+++ TEXT FOR ANALYSIS +++
Shoot-to-kill orders were issued in a city whose police have a history of abuse, and who will spare no excuse to jail young black men for petty offenses.
Another area completely untouched by the Congress is the toxic aftermath of Katrina. Decades of pollution has made the sediment layer at the bottom of the Gulf and other water bodies highly toxic.
Hurricane Katrina lifted this sediment sludge out of the water and spread it across all the affected regions of the Gulf. Not since Hurricane Betsy in 1965 has this happened on such a scale. As a result, arsenic and other highly dangerous chemicals are present at levels sufficient that much of the Gulf Coast could be declared a Superfund site. But the EPA is sitting on its hands, and will not act unless Congress instructs it to initiate a clean-up process necessary to protect the health and safety of the people of the Gulf Coast. I have introduced legislation to accomplish this, and I wish the Congress would consider it for the health and safety of our fellow Americans.
There is much more to discuss. We have between 60,000 to 70,000 survivors in metro Atlanta right now, and the needs are tremendous.
But let me conclude by saying that what we are left with is the fact that while the hurricane washed its "toxic gumbo" ashore, it also stripped away the veil that often hides issues of poverty and persistent racism in America. We can choose to ignore these issues and hope they go away, but we know they won't.
Alternately, we can rise to the challenge and work together to tackle these very difficult problems head on. The choice is ours.
DrSmellThis
03-04-2006, 06:21 PM
http://news.yahoo.com/s/ap/20060301/ap_on_go_pr_wh/katrina_video
belgareth
03-04-2006, 08:36 PM
http://news.yahoo.com/s/ap/20060303/ap_on_go_ot/katrina_video;_ylt=AmGeLxL3rF8ar1TQEn6v_fWyFz4D;_y lu=X3oDMTA5aHJvMDdwBHNlYwN5bmNhdA--
tim929
03-09-2006, 08:38 PM
I thought I would throw this in here and see who gets angry....The next time you hear a politician use the word "billion" in a casual manner, think about whether you want these "politicians" spending
your tax money.
A billion is a difficult number to comprehend, but one
advertising agency did a good job of putting that figure into some perspective in one of its releases.
a.. A billion seconds ago it was 1959.
b.. A billion minutes ago Jesus was alive.
c.. A billion hours ago our ancestors were living in the Stone
Age.
d.. A billion days ago no-one walked on the earth on two feet.
A billion dollars ago was only 8 hours and 20
minutes,
at the rate our government is spending it.
While this thought is still fresh in our brain, let's take a
look at New Orleans - It's amazing what you can learn with some simple
division ............
Louisiana Senator, Mary Landrieu (D), is presently asking the Congress for $250 BILLION to rebuild New Orleans.
Interesting number, what does it mean?
Well, if you are one of 484,674 residents of New Orleans (every
man,woman, child), you each get $516, 528.
Or, if you have one of the 188,251 homes in New Orleans, your
home gets $1, 329,787
Or, if you are a family of four, your family gets $2,066,012.So tell me again where the problem is?:think:
Netghost56
03-09-2006, 09:12 PM
250b for NO is kinda high, but not insane. Consider the environmental damage, the rebuilding (and replanning against future problems), new job opportunities, new tourist opportunities, not to mention the levees, emergency crew management, and definitely a new emergency plan.
I think all the homes lower district should be built on poles, like they do in Galveston or other coastal areas. If not, then take all that debris and elevate that area so it won't flood so much. They also need a government-run fleet of emergency rescue boats and choppers manned by people with rescue training. There's lots they could do to prevent this and all it takes is some money.
+++ MATERIAL PROVIDED +++
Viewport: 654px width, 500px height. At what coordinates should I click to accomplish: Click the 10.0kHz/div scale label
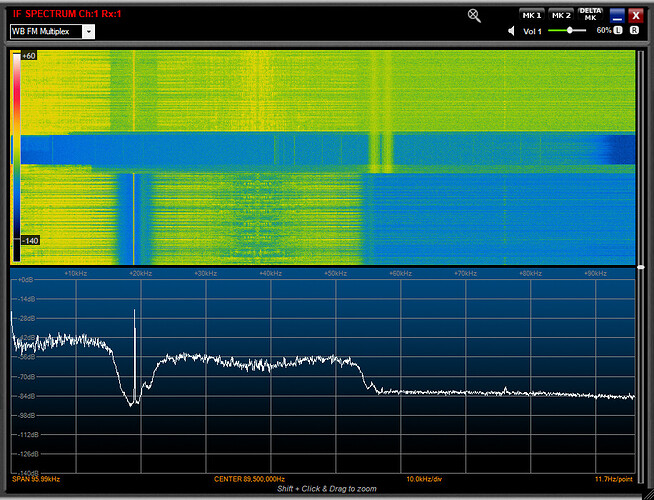click(x=424, y=479)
+++
PROBLEM A: Please list the usernames of the people who posted in the Katrina discussion thread.
PROBLEM B:
Answer these questions from the Katrina discussion thread, one per line:
(i) Which earlier hurricane, and in what year, last spread the sediment on such a scale?
(ii) How many survivors are in metro Atlanta?
(iii) Which place does Netghost56 give as an example of building homes on poles?
The data above is separate from the Katrina discussion thread and is not part of it.

PROBLEM SOLUTION A:
DrSmellThis
belgareth
tim929
Netghost56

PROBLEM SOLUTION B:
(i) Hurricane Betsy, in 1965
(ii) Between 60,000 and 70,000
(iii) Galveston